• Prompt
In the records below, find the line containing "Task: Click the 他のカレンダー heading" and transcribe it and every line after it exactly; leave the pictures out.

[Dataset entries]
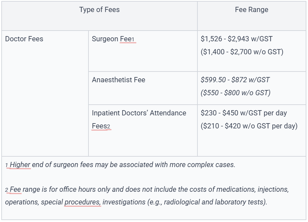
Task: Click the ($1,400 - $2,700 w/o GST) line
Action: [242, 52]
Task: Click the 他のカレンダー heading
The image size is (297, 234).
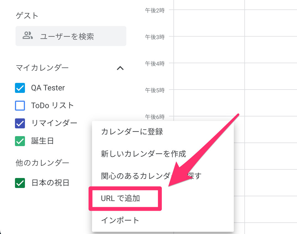Action: coord(42,163)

• Exercise answer
Task: Click the 他のカレンダー heading
The image size is (297, 234).
Action: coord(42,163)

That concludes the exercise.